UTC is a modern time unit based on atomic clocks, continuously synced with UT1 that is based on terrestrial rotation, so the second one is more suitable for astronomical purposes. When talking about of an historical eclipse I myself should write UT1 instead of UTC, and DeltaT should be expressed as (TT – UT1). Anyway the fact is that in 1601 CE the value of (TT – UT1) should be close to 115-120 seconds, not 87 seconds, according to the most recent studies.
Regards
Buongiorno.
Segnalo che l’ultima versione del noto software Solex 12.1 (agg. 30/11/2019) del prof. Vitagliano, fornisce per la data in questione, un Delta T = 118 sec.
Saluti
L. Torlai
Buongiorno,
eh sì, a prescindere da quale degli ultimi studi effettuati a riguardo provenga la stima mi sembra che siamo tutti più o meno attestati tra i 116 e i 120 secondi. Lo stesso IMCCE nella sezione Pianeti presenta un DeltaT di circa 116 secondi. Ipotizzo che chi si è occupato delle eclissi sempre sul sito dell’IMCCE sia un gruppo di lavoro diverso, con uso di codice differente per questi calcoli, il che ha generato quella che mi sembra una stima errata, ovvero 87 secondi. Peccato che Solex 12 sia rimasto fermo negli ultimi anni, ma mi pare di capire che i peraltro legittimi interessi naturalistici del Prof. Vitagliano lo terranno lontano da Solex per un bel pò. 🙂
la saluto
Alberto Cavalli
Hi
In April this year I sent Prof. Vitagliano a query on his facebook about the implementation of JPL DE440/441 ephemeris into his SOLEX software. His reply was as follows: That’s not good news for me. Fitting 30 thousand years of ephemerides is a very long and tedious process, lasting usually a few months. But yes, I’m considering it, and for the moment I have opened a new folder in my notebook named DE431.😂 Regards. Aldo.
Regards
He’s enjoying life in the mountains and with his camera traps. It is right that this is the case. 🙂
HI
I am going to send an email to IMCCE today to report that there are two values of delta t and ask for an explanation.

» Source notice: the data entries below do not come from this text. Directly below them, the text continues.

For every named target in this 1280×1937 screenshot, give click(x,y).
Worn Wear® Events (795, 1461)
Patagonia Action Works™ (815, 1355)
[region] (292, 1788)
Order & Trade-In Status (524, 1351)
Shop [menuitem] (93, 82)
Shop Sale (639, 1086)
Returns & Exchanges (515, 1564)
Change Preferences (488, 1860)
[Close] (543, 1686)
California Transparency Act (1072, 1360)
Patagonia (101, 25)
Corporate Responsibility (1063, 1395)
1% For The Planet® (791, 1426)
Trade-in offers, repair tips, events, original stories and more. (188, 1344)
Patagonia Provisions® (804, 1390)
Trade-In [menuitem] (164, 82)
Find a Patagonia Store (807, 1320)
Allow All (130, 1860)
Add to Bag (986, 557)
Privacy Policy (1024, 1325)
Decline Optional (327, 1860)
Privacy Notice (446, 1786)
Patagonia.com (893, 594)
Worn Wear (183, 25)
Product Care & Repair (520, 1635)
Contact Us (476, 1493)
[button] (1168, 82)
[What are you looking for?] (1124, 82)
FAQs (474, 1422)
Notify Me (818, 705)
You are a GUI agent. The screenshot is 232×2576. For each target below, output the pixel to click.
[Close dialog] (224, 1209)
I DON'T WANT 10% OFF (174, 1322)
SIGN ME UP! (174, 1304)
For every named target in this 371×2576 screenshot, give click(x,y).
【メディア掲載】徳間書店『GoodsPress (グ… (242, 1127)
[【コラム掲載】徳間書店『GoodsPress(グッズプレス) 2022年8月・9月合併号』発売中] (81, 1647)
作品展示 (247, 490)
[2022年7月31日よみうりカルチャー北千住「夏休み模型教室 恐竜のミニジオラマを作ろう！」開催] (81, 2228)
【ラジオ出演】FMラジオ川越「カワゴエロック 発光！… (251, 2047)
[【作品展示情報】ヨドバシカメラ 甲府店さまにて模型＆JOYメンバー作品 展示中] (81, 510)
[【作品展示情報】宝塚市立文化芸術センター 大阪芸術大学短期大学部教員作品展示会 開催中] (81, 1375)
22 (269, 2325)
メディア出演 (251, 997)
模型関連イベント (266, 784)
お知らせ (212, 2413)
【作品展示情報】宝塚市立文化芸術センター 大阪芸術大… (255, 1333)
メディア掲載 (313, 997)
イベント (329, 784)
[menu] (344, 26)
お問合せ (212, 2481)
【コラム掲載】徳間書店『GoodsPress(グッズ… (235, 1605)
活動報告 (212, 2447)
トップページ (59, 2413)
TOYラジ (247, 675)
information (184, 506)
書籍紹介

I will give you their answer as soon as possible.
Regards
Hi,
Good idea. Can’t wait to see their answer.
regards
Hi
In 1601, the difference between UT1 and UTC is about 34s. This could explain the different delta T value calculated by IMCCE for eclipses and calculated for ephemerides. (https://datacenter.iers.org/data/latestVersion/6_BULLETIN_A_V2013_016.txt)
Regards
Hi Kamil,
in 1601 the UTC definition did not exist, and even though UTC is based on atomic clocks, it is not TAI, the Atomic International Time. The latter precedes UTC of about 37 seconds. From 1960 onwards the difference between UT1 and UTC, called DUT1, was never greater than 1 second.
https://en.wikipedia.org/wiki/DUT1
https://en.wikipedia.org/wiki/Coordinated_Universal_Time
Hi
As quoted in https://journals.sagepub.com/doi/pdf/10.1177/0021828619899188 (Stephenson et al., 2020) a total eclipse of the Sun was recorded in Bede’s Ecclesiastical History on AD 664 May 1. The totality was seen at the monasteries of St. Peter and St. Paul, located near the modern-day Monkwearmouth-Jarrow Abbey on Tyneside (54° 54′ 47″ N, 1° 22′ 30″ W) where Bede lived and worked. It is interesting to compare the values of delta T according to the best sources available :
Source Max. eclipse UT Sun Alt. delta T
EclipseWise 17:17:10 19.3° 4111 s
Xavier Jubier 17:17:15 19.3° 4115 s
http://ytliu.epizy.com/ 17:18:07 19° 4074 s
IMCCE 17:19:20 19.2° 3986 s
Uruk_One 17:18:20 19.2° 4077 s
Emapwin 17:16:37 19.4° 4141 s
Not bad for an event observed 1357 years ago…
Regards
DeltaT is hard to estimate. 🙂
Anyway, searching for the minimum distance between lunar and solar disk at long -1.375 lati +54.9131 I can find with Uruk_One:
17:18:09 UT1 DeltaT = 4077 (RC)
17:17:26 UT1 DeltaT = 4115 (NASA)
again, IMCCE must have some secret algorithm for computing DeltaT 🙂 🙂 🙂
I’ll add for CdC: 17:18:11 UT DeltaT = 4077 s.
Hi
Hi
I just received an answer from IMCCE :
Depending on the models and the analysis of the data, the value of delta T for ancient dates varies over time.
The form dedicated to eclipses uses the value recommended by Stephenson et al. in a 2016 article (https://royalsocietypublishing.org/doi/10.1098/rspa.2016.0404). The one used in the ephemerides calculation form comes from Espenak and Meeus, Five millennium canon of solar eclipses: -1999 to +3000 (2000 BCE to 3000 CE), NASA / TP-2006-214141, 2006.
During the next update of our ephemerides computation services, we will adopt the last modelization proposed by Morrison et al. (2021, https://royalsocietypublishing.org/doi/pdf/10.1098/rspa.2020.0776), which at 1601-12-24T12: 49: 03 UT1 gives:
UT1-TT = -106.02 s
I therefore advise you to use this value for the eclipse, and for the position of the Sun please use the TT timescale and apply this delta T correction on the dates yourself.
So I suppose the value of delta T computed after their update will be closer to the value 120 s (Uruk-One).
Regards